| YOUR INSTRUCTIONS |
Which lines of the data hold the word "will"? Copy all of them.

════════

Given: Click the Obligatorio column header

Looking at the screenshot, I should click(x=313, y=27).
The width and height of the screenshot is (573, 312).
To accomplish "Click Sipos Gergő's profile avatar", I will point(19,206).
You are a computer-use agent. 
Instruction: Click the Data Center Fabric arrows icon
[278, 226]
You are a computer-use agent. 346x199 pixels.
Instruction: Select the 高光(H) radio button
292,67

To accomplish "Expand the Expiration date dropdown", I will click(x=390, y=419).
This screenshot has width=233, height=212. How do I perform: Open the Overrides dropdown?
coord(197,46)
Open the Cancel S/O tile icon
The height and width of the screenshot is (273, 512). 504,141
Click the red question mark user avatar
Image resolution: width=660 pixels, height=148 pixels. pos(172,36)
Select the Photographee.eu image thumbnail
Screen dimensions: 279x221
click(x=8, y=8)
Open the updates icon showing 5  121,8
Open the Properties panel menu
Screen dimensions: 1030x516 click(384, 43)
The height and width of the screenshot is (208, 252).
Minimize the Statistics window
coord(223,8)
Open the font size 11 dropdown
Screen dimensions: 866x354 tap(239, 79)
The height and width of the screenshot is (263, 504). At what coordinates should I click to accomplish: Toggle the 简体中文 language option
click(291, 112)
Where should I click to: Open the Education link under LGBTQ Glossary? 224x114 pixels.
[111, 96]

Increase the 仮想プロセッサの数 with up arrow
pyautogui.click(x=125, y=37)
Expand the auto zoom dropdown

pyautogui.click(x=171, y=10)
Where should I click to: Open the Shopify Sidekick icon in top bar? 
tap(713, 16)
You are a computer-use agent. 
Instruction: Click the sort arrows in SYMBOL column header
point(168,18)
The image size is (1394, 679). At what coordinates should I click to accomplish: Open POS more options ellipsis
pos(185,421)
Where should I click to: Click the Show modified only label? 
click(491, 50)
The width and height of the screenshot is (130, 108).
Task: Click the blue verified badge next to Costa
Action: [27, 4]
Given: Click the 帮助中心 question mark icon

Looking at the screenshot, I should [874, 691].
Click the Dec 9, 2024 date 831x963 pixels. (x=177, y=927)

════════

| REPLY TO THE TASK |
To accomplish "Click Sipos Gergő's profile avatar", I will point(19,206).
To accomplish "Expand the Expiration date dropdown", I will click(x=390, y=419).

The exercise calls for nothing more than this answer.